I used to be really good about walking. I used to get 12,000 steps every day, for years. Sure, there were a few days here and there when I failed. But for the most part, I hit my goal almost every day. When I first started this about fifteen years ago, I lost over fifty pounds. Well, the steps have faded, and the weight has returned. I keep telling myself I have to get back on the wagon. I keep telling myself that this exercise is as good for my mental health as for my physical health. But I just don’t do it. I find excuses. Oh, I need to write this or that. Or, I’m just so tired, a nap would be helpful too. Or, hey, I’ve got depression, so I’ve got an excuse. But I’m tired of those excuses.
I also haven’t really blogged in a long time. Apart from my sermons, I’ve blogged twice since May. That’s not good. No wonder my statistics look so bad for this site. Again, I’ve got lots of excuses, the biggest one being the book I’ve been working on. And fair enough — that has taken a lot of time, and it has kept me writing, which is good. But I haven’t reached out to people this way. My post the other day about the baptismal font reminded me of how important this blog is to me and to others. My writing is something that connects us together in a special way, and it’s time to get back into it.
So, today begins “Thirty Days of Walking and Blogging.” I commit to getting 10,000 steps in every day for the next thirty days, and to blog about it each day as well. Don’t worry — I’ll make sure it’s not just a bunch of statistics each day. I think most days will end up being kind of like today: I’m going to tell you briefly how I got my steps in, and then reflect upon what that activity means. So here’s today: I got most of my steps in while reading Origin by Dan Brown, and while watching the final episode of the TV show Babylon 5, “Sleeping in Light.”
And that episode made me all kinds of emotional. First off, why I watched it. Babylon 5 was a science-fiction show that aired from 1994-1998. My good friend Jeff turned me onto it when we were in college, and I watched it religiously. It was the only show that ever came close to Doctor Who in terms of its meaning in my life. I bought the DVD sets, and watched it again once or twice over the years. About four years ago, I began listening to The Audio Guide to Babylon 5, a podcast made by fans of the show like me. Every two weeks, the hosts talk about one episode of the show, in order, from its shaky early episodes, through its glory days in the middle, to the denouement at the end. Babylon 5 was touted as a “novel made for TV,” and it truly was. It was one of the earliest examples of “season arcs” in television, something very common twenty years later. For the past four years, I’ve rewatched the show with this podcast. And today, I reached the end. I won’t give away any of the plot of this final episode, in the hope that maybe one or two of you might want to watch the show someday. But I’ll say this: the final episode is clearly a finale, wrapping up plot threads and providing emotional closure. There were throwbacks and reminders to episodes from throughout the five years. “Sleeping in Light” is sad, yet hopeful.

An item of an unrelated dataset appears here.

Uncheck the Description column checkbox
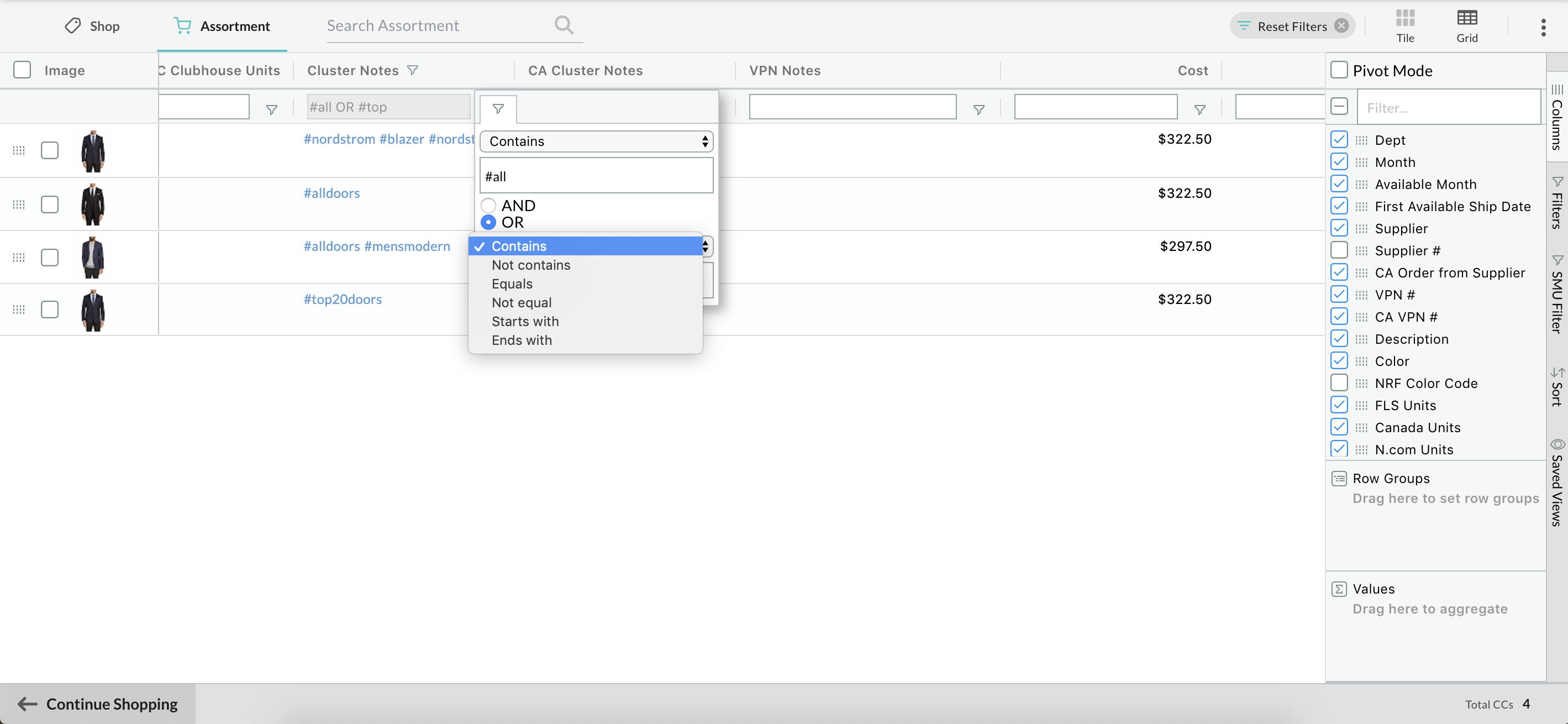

And it made me sad and thoughtful today. It reminded me of all the ways my own life in the past week has been wrapping up plot threads and providing emotional closure. I have completed the manuscript of my book. I now have the task of pitching it to publishers, but that’s a different thing: that’s the next chapter. And I have that baptismal font. Every time I see it, I smile. It’s just sitting in our garage, between our cars, but every time I see it, I grow more and more fond of it, happier and happier that I went to the trouble of getting it. There is something holy, something rich, something joyful about it.
I’ve been on vacation all week. I took this week off so I could spend some quality time with my sister and her family; they flew in from Seattle today, and I’ll be seeing them a lot over the next few days. But in the first half of this week, I have finished a book about my own life; I have received a gift in the form of a baptismal font, which is itself the place where I received the greatest gift of all; I have completed watching again a television show that spoke to me so deeply in my college days; I have rediscovered the beauty of coincidences in my life; and now, I have also begun anew to walk and blog. This has been a good few days.